Transportes públicos são “ponto nevrálgico” da transmissão do vírus, diz especialista

  • Lusa
  • 27 Setembro 2020

O infeciologista do Hospital Egas Moniz, Jaime Nina, defende que "para manter o distanciamento, os autocarros, comboios e o Metro deviam ter fila sim, fila não, com passageiros".

O infeciologista Jaime Nina defendeu este domingo que é necessário quadruplicar a oferta dos transportes públicos para permitir a distância necessária entre os passageiros, considerando que são um “ponto nevrálgico” da transmissão do coronavírus.

“Os transportes públicos são um dos pontos nevrálgicos da transmissão”, afirmou, defendendo que “para manter o distanciamento, os autocarros, os comboios e o Metro deviam ter fila sim, fila não, com passageiros”. Mas para isso era preciso “ter quatro vezes mais carruagens, autocarros, e quatro vezes mais motoristas e maquinistas”, disse o infeciologista do Hospital Egas Moniz em entrevista à Lusa.

Se esta solução tivesse começado a ser pensada em maio, tinha havido tempo para reforçar a frota e ter “maquinistas e motoristas suficientes”. “É caro? É, mas ter a economia fechada não é mais caro”, questionou, argumentando que “só uma semana de economia fechada para tentar evitar [a propagação do vírus] pagava isto tudo e ainda sobrava muito dinheiro”.

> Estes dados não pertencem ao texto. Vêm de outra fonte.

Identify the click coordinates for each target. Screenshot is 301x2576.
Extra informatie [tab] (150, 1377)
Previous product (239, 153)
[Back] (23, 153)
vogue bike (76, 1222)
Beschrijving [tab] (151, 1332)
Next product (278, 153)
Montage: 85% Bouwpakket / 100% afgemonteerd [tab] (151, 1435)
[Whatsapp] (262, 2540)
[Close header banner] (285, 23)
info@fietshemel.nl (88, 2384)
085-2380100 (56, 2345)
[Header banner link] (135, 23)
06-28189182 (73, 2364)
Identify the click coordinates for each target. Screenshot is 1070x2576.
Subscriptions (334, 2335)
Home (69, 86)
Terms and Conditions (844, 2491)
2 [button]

O especialista lamentou que não haja “uma abordagem global” e que se esteja a ver “setor a setor”, prevendo “um problema com o inverno”. “Enquanto que no verão as pessoas evitam os transportes públicos, têm as janelas abertas, se estiver uma chuva desgraçada não estou a ver ninguém a andar de carro com as janelas abertas, nem a andar muito na rua quando pode andar de autocarro”, disse o professor na Universidade Nova de Lisboa, no Instituto de Higiene e Medicina Tropical e da Faculdade de Ciências Médicas.

Sobre a evolução da epidemia, Jaime Nina disse que já está na segunda “onda”: “o agosto foi um bocado molhado, houve chuva, e isso teve logo uma repercussão em toda a Europa, não só em Portugal”. Mas, nesta fase, está a atingir mais os jovens, uma situação que disse estar relacionada com o aumento de testes: “estão a apanhar pessoas infetadas que há três meses não eram apanhadas porque tinham uma doença mais ligeira, e como tal, a letalidade está a baixar porque há mais casos ligeiros”.

O infeciologista saudou o aumento da testagem, mas considerou que tem sido “muito lentamente” e “muito longe daquilo que deveria ser feito”. A este propósito, fez uma analogia futebolística: “a tática que Portugal e a Europa está a usar é como se chamasse os 10 jogadores de campo tudo em frente da baliza de olhos fechados a tentar apalpar a bola e não a deixar passar”. “Era muito mais preferível andar a correr pelo campo todo atrás da bola” e tentar apanhá-la e controlá-la.

Exemplificou com o que países como Singapura, Taiwan, Hong Kong e Coreia do Sul estão a fazer ao nível de testes para apanhar os casos ligeiros e cortar as cadeias de transmissão. “Portugal fez cerca de dois milhões de testes, Singapura vai quase em 100 milhões para uma população um bocadinho mais pequena que a nossa”, disse, observando que, segundo dados da Organização Mundial da Saúde, Portugal tem mais de 1.900 mortes e Singapura tem 27, com um número de casos sensivelmente igual.

No seu entender, “há muita coisa que está a falhar no rastreio e no encaminhamento de casos” porque “o Ministério da Saúde está a utilizar quase exclusivamente os recursos próprios”. “Depois não tem médicos e técnicos de saúde pública, não tem laboratórios de biologia molecular quando há um manancial enorme de pessoas disponíveis”, salientou.

Em abril e maio, contou, “quando toda a gente estava aflita porque não havia capacidade de fazer os testes todos”, os laboratórios de biologia molecular da Universidade Nova estavam fechados com as pessoas em teletrabalho, apesar de a faculdade os ter colocado ao dispor. Por outro lado, podiam chamar os estudantes de medicina: “Era bom para eles porque estavam a fazer um trabalho útil e relevante para o seu curso e, obviamente, era bom para o Ministério da Saúde porque triplicava ou quadruplicava a mão-de-obra necessária para fazer rastreio de casos”.